Go line by line through the entries and show those that hold the string "beside".

- _Collected data_:
>>>
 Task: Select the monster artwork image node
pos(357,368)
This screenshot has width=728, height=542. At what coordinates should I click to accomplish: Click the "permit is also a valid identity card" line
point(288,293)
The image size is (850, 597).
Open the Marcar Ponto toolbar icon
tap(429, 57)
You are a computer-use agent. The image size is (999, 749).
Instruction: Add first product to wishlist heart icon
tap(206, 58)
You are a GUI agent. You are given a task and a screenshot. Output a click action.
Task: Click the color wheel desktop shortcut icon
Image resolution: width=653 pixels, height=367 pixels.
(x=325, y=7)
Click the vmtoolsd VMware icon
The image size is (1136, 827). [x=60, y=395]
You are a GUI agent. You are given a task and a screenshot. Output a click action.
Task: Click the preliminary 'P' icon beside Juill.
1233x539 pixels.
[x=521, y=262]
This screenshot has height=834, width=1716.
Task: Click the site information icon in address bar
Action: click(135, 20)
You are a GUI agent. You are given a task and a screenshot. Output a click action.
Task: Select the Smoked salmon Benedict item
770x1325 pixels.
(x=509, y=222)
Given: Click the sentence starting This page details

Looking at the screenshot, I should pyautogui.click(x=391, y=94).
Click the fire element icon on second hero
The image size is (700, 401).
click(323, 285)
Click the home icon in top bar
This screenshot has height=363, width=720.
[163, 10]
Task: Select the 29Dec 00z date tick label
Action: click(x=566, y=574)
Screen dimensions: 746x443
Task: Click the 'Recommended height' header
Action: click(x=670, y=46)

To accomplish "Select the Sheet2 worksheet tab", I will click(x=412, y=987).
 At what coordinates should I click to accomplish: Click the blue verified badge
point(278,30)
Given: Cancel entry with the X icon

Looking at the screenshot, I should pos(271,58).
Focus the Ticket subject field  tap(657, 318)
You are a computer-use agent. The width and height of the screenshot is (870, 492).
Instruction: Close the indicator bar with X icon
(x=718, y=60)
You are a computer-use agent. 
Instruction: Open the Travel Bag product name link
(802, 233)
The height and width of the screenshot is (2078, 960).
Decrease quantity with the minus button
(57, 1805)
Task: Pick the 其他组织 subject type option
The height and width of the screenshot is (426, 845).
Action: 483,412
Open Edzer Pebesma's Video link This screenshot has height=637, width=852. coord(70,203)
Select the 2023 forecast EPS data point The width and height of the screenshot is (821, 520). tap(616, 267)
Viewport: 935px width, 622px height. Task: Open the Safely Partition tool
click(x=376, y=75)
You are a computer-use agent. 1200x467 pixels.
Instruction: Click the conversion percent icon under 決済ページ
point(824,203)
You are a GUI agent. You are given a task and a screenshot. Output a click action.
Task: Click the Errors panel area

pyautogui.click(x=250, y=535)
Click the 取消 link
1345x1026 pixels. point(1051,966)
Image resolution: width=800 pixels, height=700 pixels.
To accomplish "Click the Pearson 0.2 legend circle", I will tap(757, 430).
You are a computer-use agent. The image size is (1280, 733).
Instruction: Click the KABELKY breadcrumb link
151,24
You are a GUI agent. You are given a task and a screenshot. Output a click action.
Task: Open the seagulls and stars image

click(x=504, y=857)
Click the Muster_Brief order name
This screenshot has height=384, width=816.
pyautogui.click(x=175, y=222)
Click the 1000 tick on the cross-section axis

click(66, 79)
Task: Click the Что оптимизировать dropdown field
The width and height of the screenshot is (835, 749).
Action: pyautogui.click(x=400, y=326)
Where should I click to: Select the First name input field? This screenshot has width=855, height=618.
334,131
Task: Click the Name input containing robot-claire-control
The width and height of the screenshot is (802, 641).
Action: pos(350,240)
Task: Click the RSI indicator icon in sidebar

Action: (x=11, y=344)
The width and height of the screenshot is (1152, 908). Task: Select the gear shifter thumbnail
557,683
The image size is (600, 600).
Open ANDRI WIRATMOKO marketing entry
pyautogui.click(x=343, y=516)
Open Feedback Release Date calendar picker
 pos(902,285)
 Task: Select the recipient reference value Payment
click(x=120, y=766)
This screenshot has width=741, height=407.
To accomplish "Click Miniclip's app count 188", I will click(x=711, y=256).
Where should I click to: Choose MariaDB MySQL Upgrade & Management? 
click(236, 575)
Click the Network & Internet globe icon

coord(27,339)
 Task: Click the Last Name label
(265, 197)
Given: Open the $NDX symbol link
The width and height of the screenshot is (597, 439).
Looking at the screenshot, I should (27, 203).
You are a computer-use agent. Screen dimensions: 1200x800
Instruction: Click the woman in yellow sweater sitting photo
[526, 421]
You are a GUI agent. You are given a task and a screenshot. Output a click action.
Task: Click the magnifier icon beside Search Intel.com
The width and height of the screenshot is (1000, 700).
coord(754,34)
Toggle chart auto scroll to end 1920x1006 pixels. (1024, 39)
<<<
- _Response area_:
Task: Click the preliminary 'P' icon beside Juill.
Task: Click the magnifier icon beside Search Intel.com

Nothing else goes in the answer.